**TASK DIRECTIONS**
Which of the lines below contain the word "This"? Pull out each of those lines in full.

* * * * * * *

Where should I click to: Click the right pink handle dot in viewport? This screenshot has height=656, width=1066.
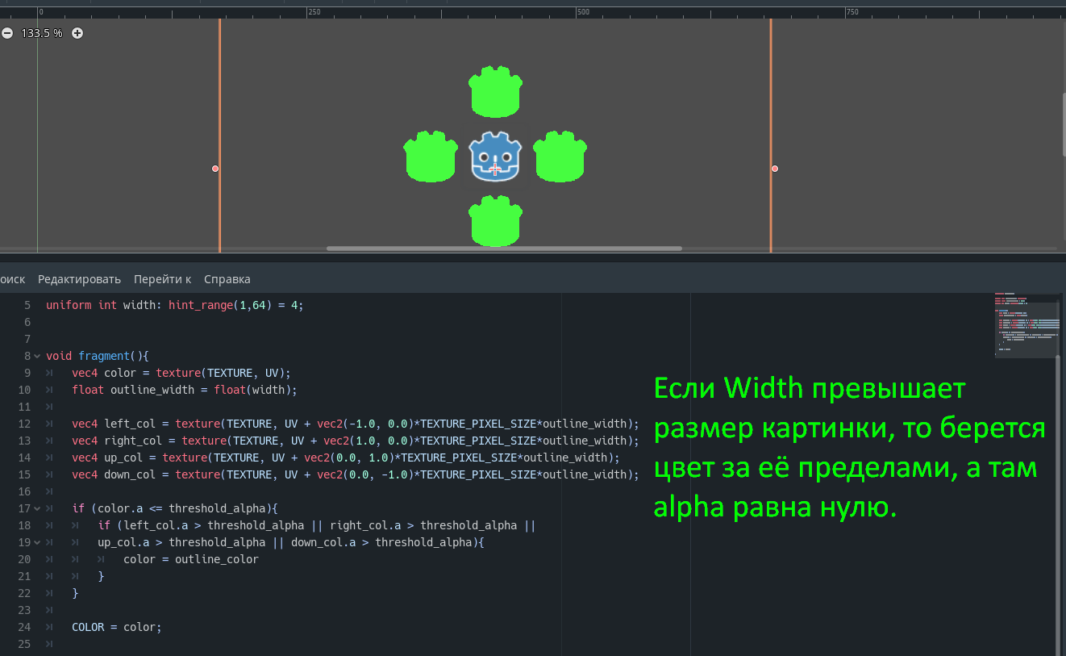coord(775,169)
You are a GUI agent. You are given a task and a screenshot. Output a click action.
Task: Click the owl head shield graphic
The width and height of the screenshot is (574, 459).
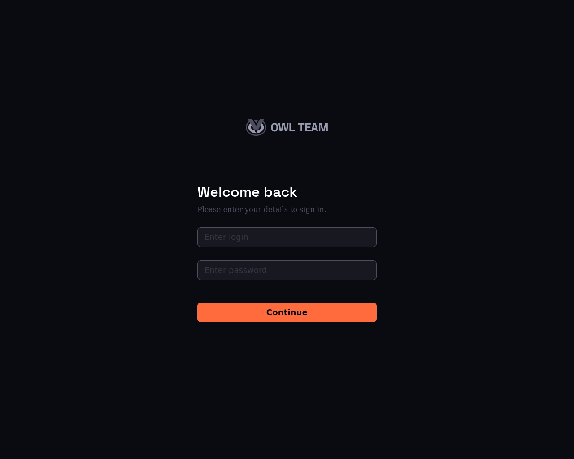tap(256, 127)
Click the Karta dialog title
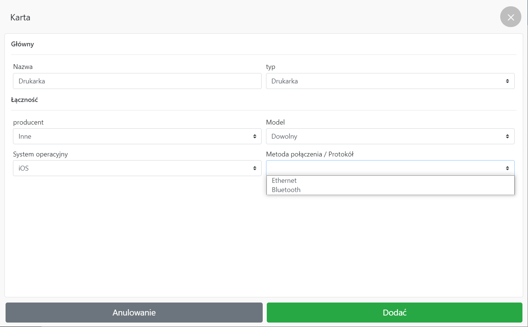Image resolution: width=528 pixels, height=327 pixels. click(x=20, y=17)
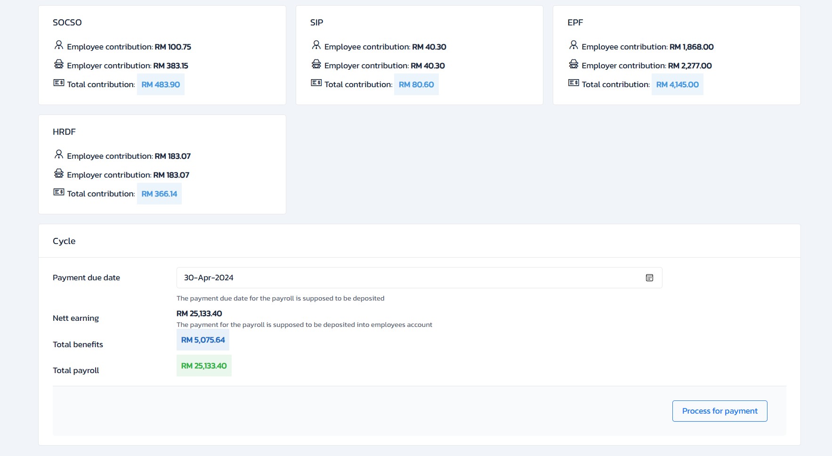Select the SIP total RM 80.60 badge
This screenshot has width=832, height=456.
(x=416, y=85)
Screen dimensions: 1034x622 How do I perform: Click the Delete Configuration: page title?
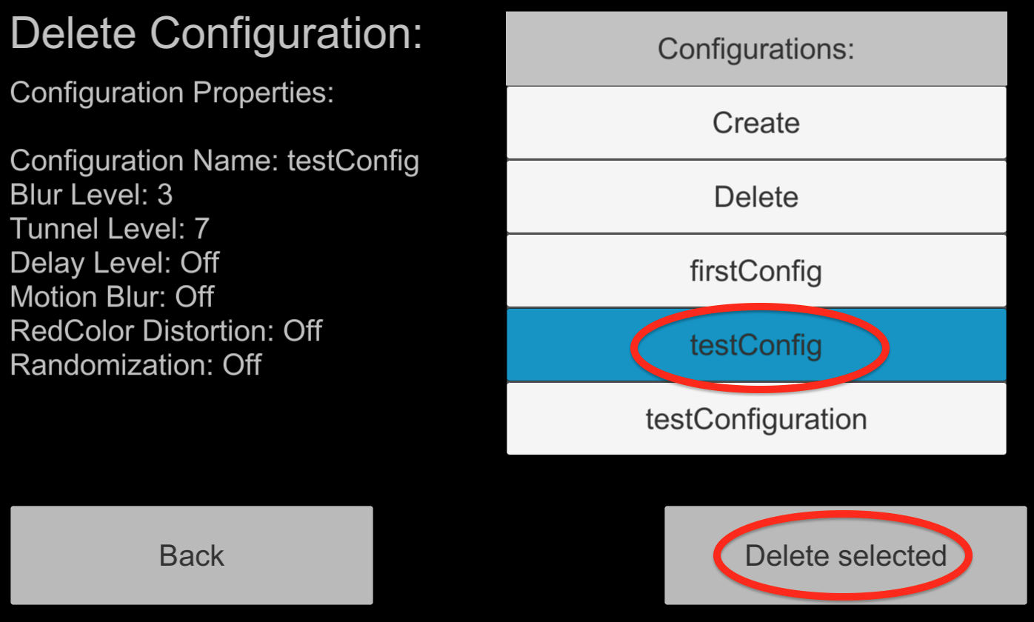pos(216,35)
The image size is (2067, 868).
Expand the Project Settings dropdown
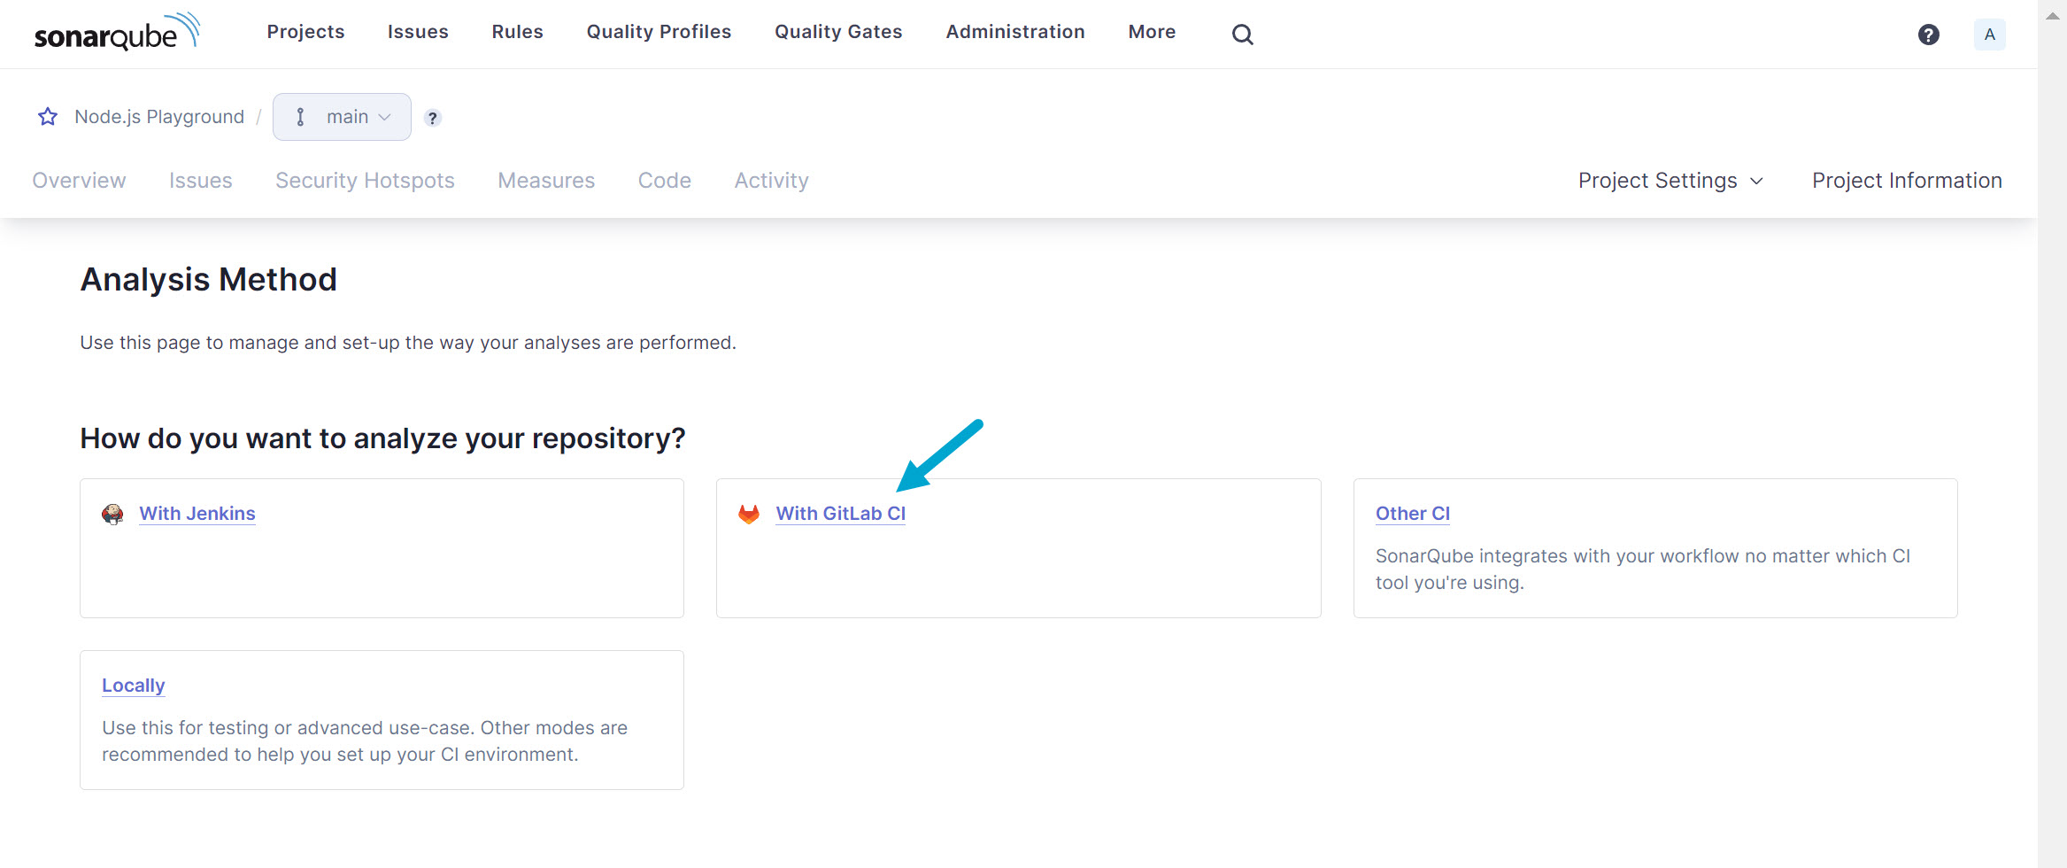click(x=1670, y=181)
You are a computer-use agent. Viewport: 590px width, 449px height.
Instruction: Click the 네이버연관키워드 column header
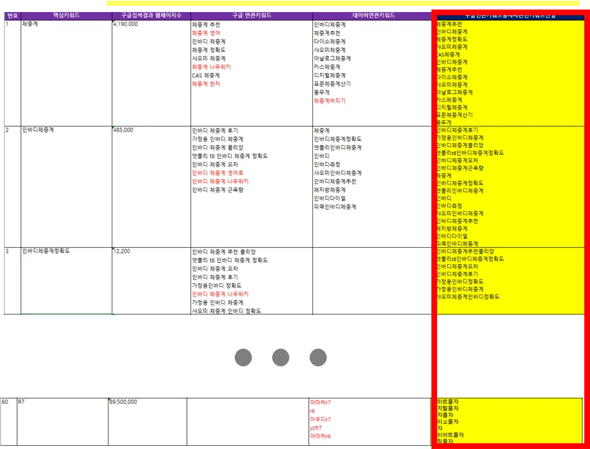click(x=373, y=15)
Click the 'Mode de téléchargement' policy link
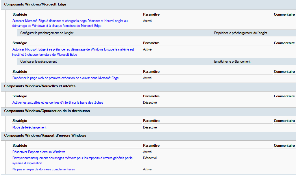296x175 pixels. 29,127
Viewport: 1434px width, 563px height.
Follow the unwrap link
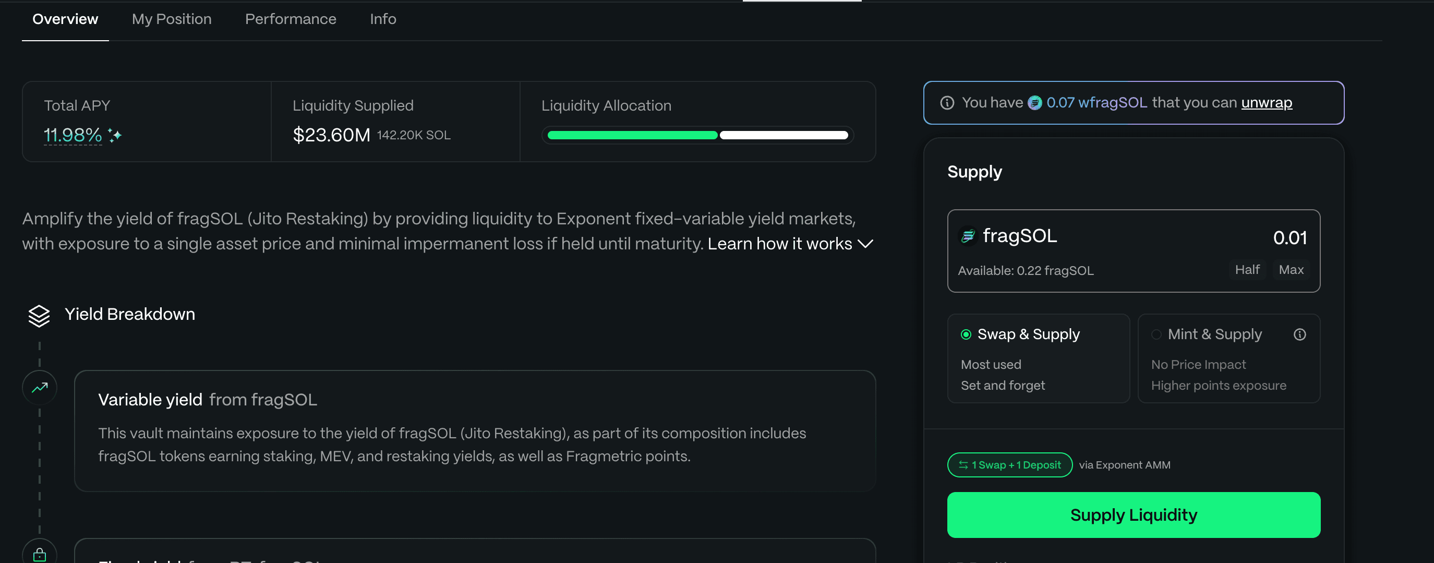click(1266, 103)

* * * * * * *

**CORRECT RESPONSE**
Where should I click to: Click the right pink handle dot in viewport? This screenshot has height=656, width=1066.
This screenshot has width=832, height=456.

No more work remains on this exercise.